▶ [Exercise goal]
Nothing in the records may be altered, so transcribe them exactly.

━━ Data

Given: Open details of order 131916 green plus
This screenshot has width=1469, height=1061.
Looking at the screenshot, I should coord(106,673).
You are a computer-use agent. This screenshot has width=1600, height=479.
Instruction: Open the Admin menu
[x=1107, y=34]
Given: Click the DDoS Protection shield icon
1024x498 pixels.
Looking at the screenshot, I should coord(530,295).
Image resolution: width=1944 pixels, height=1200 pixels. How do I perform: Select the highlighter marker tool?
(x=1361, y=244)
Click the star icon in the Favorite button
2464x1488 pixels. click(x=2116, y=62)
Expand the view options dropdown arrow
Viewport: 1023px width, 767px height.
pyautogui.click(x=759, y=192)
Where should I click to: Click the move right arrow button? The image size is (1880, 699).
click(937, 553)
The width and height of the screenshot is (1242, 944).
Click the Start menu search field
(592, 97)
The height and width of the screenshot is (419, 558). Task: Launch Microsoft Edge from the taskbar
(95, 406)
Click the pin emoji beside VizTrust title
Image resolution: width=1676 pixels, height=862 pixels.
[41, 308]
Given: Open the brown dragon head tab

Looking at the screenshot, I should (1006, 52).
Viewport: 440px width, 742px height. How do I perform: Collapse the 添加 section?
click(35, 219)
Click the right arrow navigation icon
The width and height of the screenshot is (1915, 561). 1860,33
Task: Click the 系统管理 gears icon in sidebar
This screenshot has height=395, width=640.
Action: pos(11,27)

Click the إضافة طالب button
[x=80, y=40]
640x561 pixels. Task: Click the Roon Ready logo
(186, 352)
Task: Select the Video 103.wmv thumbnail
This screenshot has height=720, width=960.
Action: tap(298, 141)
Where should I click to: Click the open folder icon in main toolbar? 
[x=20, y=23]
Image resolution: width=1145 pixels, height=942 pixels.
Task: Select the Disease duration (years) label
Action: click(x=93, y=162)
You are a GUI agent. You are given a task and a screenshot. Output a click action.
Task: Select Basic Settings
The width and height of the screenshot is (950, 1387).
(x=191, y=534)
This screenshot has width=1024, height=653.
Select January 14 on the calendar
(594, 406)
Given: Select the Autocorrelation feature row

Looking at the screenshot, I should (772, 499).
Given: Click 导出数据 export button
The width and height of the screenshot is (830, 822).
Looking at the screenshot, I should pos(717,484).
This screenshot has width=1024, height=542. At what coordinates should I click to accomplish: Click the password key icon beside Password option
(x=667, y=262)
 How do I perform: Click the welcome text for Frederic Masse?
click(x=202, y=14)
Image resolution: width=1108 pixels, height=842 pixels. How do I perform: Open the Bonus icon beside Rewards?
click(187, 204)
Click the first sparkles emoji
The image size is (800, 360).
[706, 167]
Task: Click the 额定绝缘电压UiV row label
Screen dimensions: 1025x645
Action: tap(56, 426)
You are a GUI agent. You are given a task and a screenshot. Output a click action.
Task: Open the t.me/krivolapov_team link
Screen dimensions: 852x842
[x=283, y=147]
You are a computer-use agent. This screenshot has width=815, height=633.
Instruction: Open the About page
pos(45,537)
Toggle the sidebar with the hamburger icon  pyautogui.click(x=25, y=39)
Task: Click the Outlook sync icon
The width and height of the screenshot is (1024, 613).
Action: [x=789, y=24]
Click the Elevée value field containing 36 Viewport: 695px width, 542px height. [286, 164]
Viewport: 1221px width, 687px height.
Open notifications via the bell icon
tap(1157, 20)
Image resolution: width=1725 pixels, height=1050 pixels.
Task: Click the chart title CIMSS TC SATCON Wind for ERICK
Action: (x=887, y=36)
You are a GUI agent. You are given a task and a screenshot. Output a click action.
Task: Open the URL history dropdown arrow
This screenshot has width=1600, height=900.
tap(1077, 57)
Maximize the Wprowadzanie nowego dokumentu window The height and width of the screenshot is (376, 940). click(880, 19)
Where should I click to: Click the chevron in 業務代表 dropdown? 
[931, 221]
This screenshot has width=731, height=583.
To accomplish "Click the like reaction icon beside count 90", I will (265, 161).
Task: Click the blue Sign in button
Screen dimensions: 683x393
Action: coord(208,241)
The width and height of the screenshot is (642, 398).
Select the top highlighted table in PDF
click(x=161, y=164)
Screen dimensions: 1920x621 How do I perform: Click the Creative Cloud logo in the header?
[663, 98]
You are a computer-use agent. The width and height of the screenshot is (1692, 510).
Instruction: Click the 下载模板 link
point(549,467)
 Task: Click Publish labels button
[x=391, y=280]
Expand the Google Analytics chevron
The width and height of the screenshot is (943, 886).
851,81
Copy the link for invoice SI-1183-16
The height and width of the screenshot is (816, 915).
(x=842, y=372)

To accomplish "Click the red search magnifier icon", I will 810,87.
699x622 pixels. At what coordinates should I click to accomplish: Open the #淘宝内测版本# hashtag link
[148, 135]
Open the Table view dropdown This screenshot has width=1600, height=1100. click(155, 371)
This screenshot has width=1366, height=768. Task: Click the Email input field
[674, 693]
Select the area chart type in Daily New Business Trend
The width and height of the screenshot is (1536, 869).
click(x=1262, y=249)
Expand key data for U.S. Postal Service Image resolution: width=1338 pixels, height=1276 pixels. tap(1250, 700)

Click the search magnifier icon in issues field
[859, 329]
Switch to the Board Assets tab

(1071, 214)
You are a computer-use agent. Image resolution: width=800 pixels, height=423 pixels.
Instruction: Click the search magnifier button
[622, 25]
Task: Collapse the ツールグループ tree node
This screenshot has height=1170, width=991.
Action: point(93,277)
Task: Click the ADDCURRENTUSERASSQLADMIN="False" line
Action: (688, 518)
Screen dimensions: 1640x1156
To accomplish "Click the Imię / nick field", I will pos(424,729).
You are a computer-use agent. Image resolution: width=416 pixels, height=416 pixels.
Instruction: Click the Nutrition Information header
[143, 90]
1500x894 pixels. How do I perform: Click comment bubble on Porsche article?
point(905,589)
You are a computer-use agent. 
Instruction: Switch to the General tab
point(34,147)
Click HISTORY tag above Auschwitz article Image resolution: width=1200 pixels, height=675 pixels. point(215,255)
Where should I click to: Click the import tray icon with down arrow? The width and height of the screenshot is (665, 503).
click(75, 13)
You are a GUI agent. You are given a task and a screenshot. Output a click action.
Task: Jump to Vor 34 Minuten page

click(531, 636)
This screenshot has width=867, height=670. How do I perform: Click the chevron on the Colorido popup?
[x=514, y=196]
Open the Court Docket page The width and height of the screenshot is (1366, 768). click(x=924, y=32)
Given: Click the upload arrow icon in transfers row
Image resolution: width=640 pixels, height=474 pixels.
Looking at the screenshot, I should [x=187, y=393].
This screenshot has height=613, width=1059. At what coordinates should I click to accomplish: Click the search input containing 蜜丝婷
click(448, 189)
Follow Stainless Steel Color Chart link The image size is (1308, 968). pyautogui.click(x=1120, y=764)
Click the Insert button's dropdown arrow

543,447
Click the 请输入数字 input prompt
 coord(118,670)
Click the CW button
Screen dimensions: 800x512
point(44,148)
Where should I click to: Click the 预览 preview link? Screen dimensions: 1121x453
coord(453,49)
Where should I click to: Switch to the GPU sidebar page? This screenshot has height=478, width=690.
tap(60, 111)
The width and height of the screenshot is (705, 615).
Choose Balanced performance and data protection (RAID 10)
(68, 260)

━━━━

▶ [Written solution]
Given: Open details of order 131916 green plus
This screenshot has width=1469, height=1061.
Looking at the screenshot, I should coord(106,673).
You are a computer-use agent. This screenshot has width=1600, height=479.
Instruction: Open the Admin menu
[x=1107, y=34]
Given: Click the DDoS Protection shield icon
1024x498 pixels.
Looking at the screenshot, I should coord(530,295).
Image resolution: width=1944 pixels, height=1200 pixels. How do I perform: Select the highlighter marker tool?
(x=1361, y=244)
Click the star icon in the Favorite button
2464x1488 pixels. click(x=2116, y=62)
Expand the view options dropdown arrow
Viewport: 1023px width, 767px height.
pyautogui.click(x=759, y=192)
Where should I click to: Click the move right arrow button? The image size is (1880, 699).
click(937, 553)
The width and height of the screenshot is (1242, 944).
Click the Start menu search field
(592, 97)
The height and width of the screenshot is (419, 558). Task: Launch Microsoft Edge from the taskbar
(95, 406)
Click the pin emoji beside VizTrust title
Image resolution: width=1676 pixels, height=862 pixels.
[41, 308]
Given: Open the brown dragon head tab

Looking at the screenshot, I should (1006, 52).
Viewport: 440px width, 742px height. How do I perform: Collapse the 添加 section?
click(35, 219)
Click the right arrow navigation icon
The width and height of the screenshot is (1915, 561). 1860,33
Task: Click the 系统管理 gears icon in sidebar
This screenshot has height=395, width=640.
Action: pos(11,27)

Click the إضافة طالب button
[x=80, y=40]
640x561 pixels. Task: Click the Roon Ready logo
(186, 352)
Task: Select the Video 103.wmv thumbnail
This screenshot has height=720, width=960.
Action: tap(298, 141)
Where should I click to: Click the open folder icon in main toolbar? 
[x=20, y=23]
Image resolution: width=1145 pixels, height=942 pixels.
Task: Select the Disease duration (years) label
Action: click(x=93, y=162)
You are a GUI agent. You are given a task and a screenshot. Output a click action.
Task: Select Basic Settings
The width and height of the screenshot is (950, 1387).
(x=191, y=534)
This screenshot has width=1024, height=653.
Select January 14 on the calendar
(594, 406)
Given: Select the Autocorrelation feature row

Looking at the screenshot, I should (772, 499).
Given: Click 导出数据 export button
The width and height of the screenshot is (830, 822).
Looking at the screenshot, I should pos(717,484).
This screenshot has width=1024, height=542. At what coordinates should I click to accomplish: Click the password key icon beside Password option
(x=667, y=262)
 How do I perform: Click the welcome text for Frederic Masse?
click(x=202, y=14)
Image resolution: width=1108 pixels, height=842 pixels. How do I perform: Open the Bonus icon beside Rewards?
click(187, 204)
Click the first sparkles emoji
The image size is (800, 360).
[706, 167]
Task: Click the 额定绝缘电压UiV row label
Screen dimensions: 1025x645
Action: tap(56, 426)
You are a GUI agent. You are given a task and a screenshot. Output a click action.
Task: Open the t.me/krivolapov_team link
Screen dimensions: 852x842
[x=283, y=147]
You are a computer-use agent. This screenshot has width=815, height=633.
Instruction: Open the About page
pos(45,537)
Toggle the sidebar with the hamburger icon  pyautogui.click(x=25, y=39)
Task: Click the Outlook sync icon
The width and height of the screenshot is (1024, 613).
Action: [x=789, y=24]
Click the Elevée value field containing 36 Viewport: 695px width, 542px height. [286, 164]
Viewport: 1221px width, 687px height.
Open notifications via the bell icon
tap(1157, 20)
Image resolution: width=1725 pixels, height=1050 pixels.
Task: Click the chart title CIMSS TC SATCON Wind for ERICK
Action: (x=887, y=36)
You are a GUI agent. You are given a task and a screenshot. Output a click action.
Task: Open the URL history dropdown arrow
This screenshot has width=1600, height=900.
tap(1077, 57)
Maximize the Wprowadzanie nowego dokumentu window The height and width of the screenshot is (376, 940). click(880, 19)
Where should I click to: Click the chevron in 業務代表 dropdown? 
[931, 221]
This screenshot has width=731, height=583.
To accomplish "Click the like reaction icon beside count 90", I will (265, 161).
Task: Click the blue Sign in button
Screen dimensions: 683x393
Action: coord(208,241)
The width and height of the screenshot is (642, 398).
Select the top highlighted table in PDF
click(x=161, y=164)
Screen dimensions: 1920x621 How do I perform: Click the Creative Cloud logo in the header?
[663, 98]
You are a computer-use agent. The width and height of the screenshot is (1692, 510).
Instruction: Click the 下载模板 link
point(549,467)
 Task: Click Publish labels button
[x=391, y=280]
Expand the Google Analytics chevron
The width and height of the screenshot is (943, 886).
851,81
Copy the link for invoice SI-1183-16
The height and width of the screenshot is (816, 915).
(x=842, y=372)

To accomplish "Click the red search magnifier icon", I will 810,87.
699x622 pixels. At what coordinates should I click to accomplish: Open the #淘宝内测版本# hashtag link
[148, 135]
Open the Table view dropdown This screenshot has width=1600, height=1100. click(155, 371)
This screenshot has width=1366, height=768. Task: Click the Email input field
[674, 693]
Select the area chart type in Daily New Business Trend
The width and height of the screenshot is (1536, 869).
click(x=1262, y=249)
Expand key data for U.S. Postal Service Image resolution: width=1338 pixels, height=1276 pixels. tap(1250, 700)

Click the search magnifier icon in issues field
[859, 329]
Switch to the Board Assets tab

(1071, 214)
You are a computer-use agent. Image resolution: width=800 pixels, height=423 pixels.
Instruction: Click the search magnifier button
[622, 25]
Task: Collapse the ツールグループ tree node
This screenshot has height=1170, width=991.
Action: point(93,277)
Task: Click the ADDCURRENTUSERASSQLADMIN="False" line
Action: (688, 518)
Screen dimensions: 1640x1156
To accomplish "Click the Imię / nick field", I will pos(424,729).
You are a computer-use agent. Image resolution: width=416 pixels, height=416 pixels.
Instruction: Click the Nutrition Information header
[143, 90]
1500x894 pixels. How do I perform: Click comment bubble on Porsche article?
point(905,589)
You are a computer-use agent. 
Instruction: Switch to the General tab
point(34,147)
Click HISTORY tag above Auschwitz article Image resolution: width=1200 pixels, height=675 pixels. point(215,255)
Where should I click to: Click the import tray icon with down arrow? The width and height of the screenshot is (665, 503).
click(75, 13)
You are a GUI agent. You are given a task and a screenshot. Output a click action.
Task: Jump to Vor 34 Minuten page

click(531, 636)
This screenshot has width=867, height=670. How do I perform: Click the chevron on the Colorido popup?
[x=514, y=196]
Open the Court Docket page The width and height of the screenshot is (1366, 768). click(x=924, y=32)
Given: Click the upload arrow icon in transfers row
Image resolution: width=640 pixels, height=474 pixels.
Looking at the screenshot, I should [x=187, y=393].
This screenshot has height=613, width=1059. At what coordinates should I click to accomplish: Click the search input containing 蜜丝婷
click(448, 189)
Follow Stainless Steel Color Chart link The image size is (1308, 968). pyautogui.click(x=1120, y=764)
Click the Insert button's dropdown arrow

543,447
Click the 请输入数字 input prompt
 coord(118,670)
Click the CW button
Screen dimensions: 800x512
point(44,148)
Where should I click to: Click the 预览 preview link? Screen dimensions: 1121x453
coord(453,49)
Where should I click to: Switch to the GPU sidebar page? This screenshot has height=478, width=690.
tap(60, 111)
The width and height of the screenshot is (705, 615).
Choose Balanced performance and data protection (RAID 10)
(68, 260)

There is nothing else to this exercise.